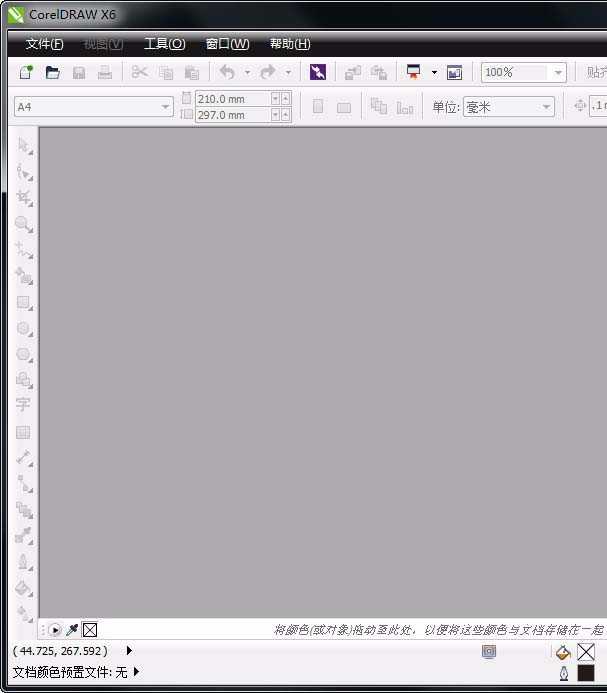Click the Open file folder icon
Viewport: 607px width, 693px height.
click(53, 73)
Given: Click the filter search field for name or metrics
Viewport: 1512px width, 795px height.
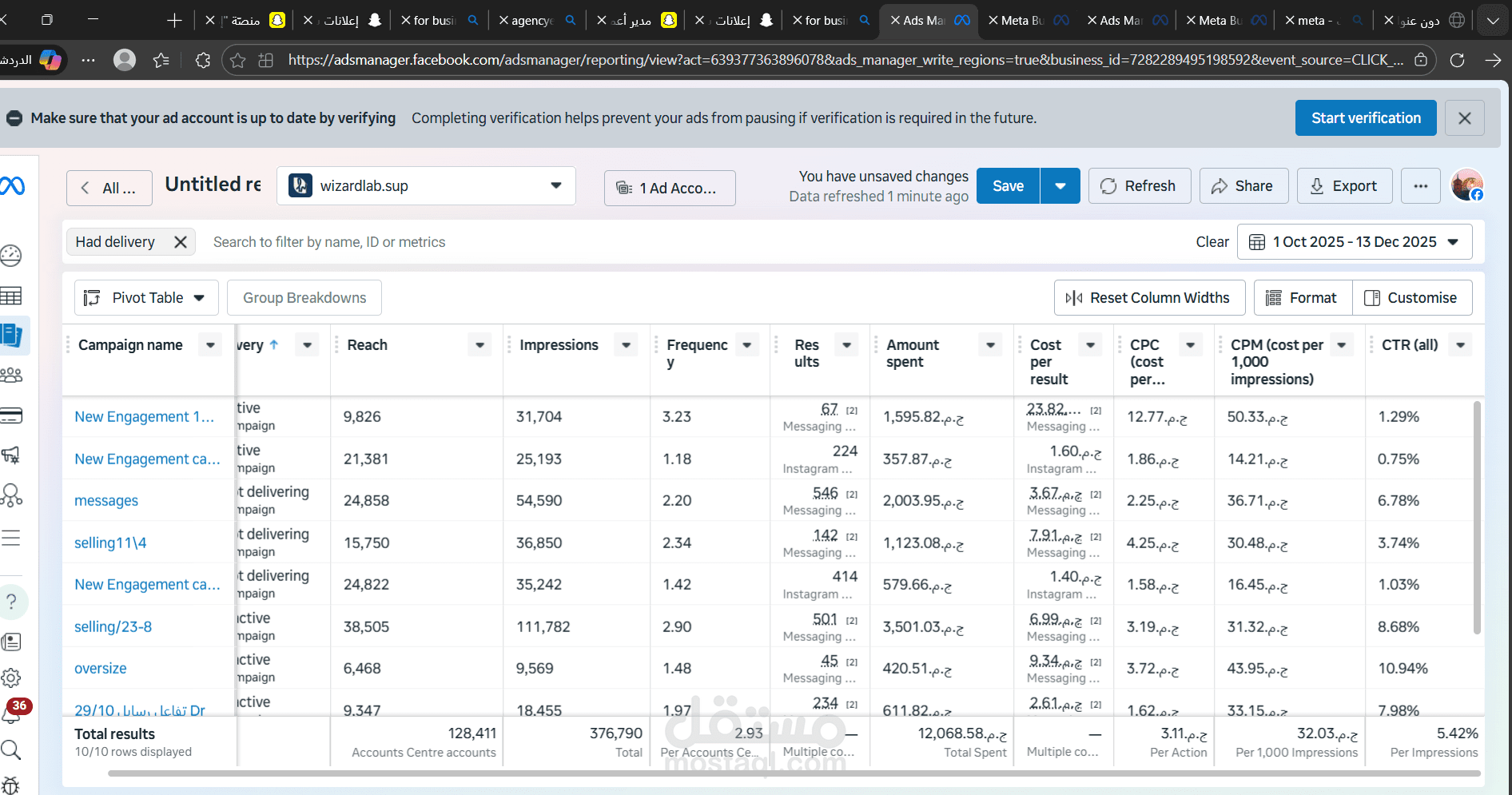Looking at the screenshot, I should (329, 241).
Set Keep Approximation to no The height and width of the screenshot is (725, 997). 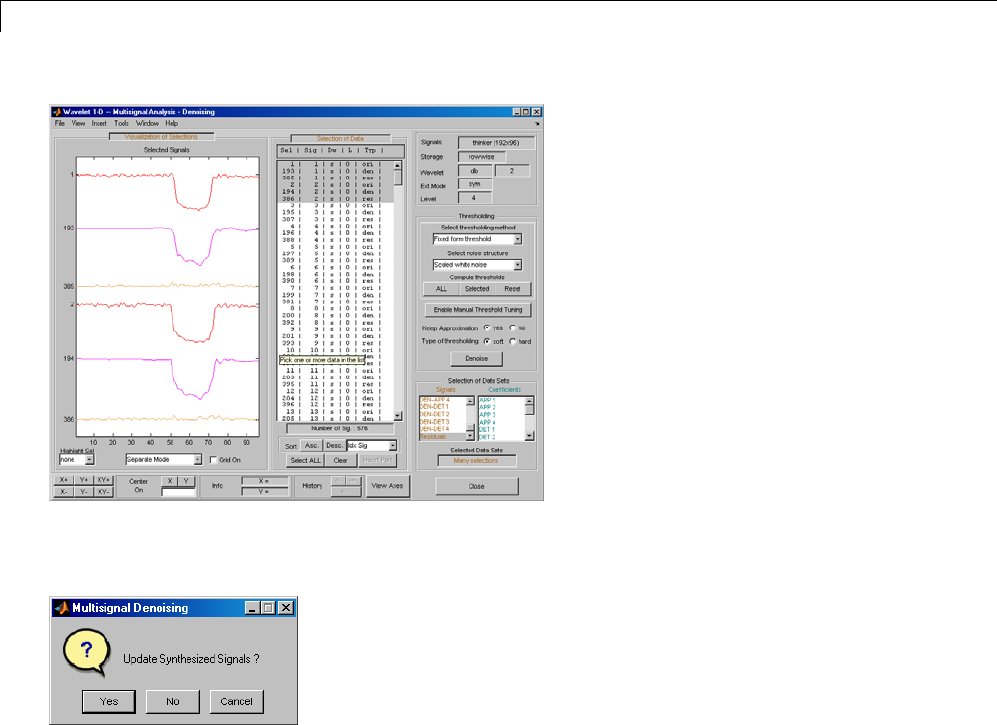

* What you will do:
Substitute "measures" for "metrics" throughout the lines above, keeping everything else unchanged. Leave the pictures out of your answer.

* Complete response:
Click the Open file folder icon
Viewport: 607px width, 693px height.
click(53, 73)
Given: Click the filter search field for name or measures
Viewport: 1512px width, 795px height.
Looking at the screenshot, I should (329, 241).
Set Keep Approximation to no The height and width of the screenshot is (725, 997). 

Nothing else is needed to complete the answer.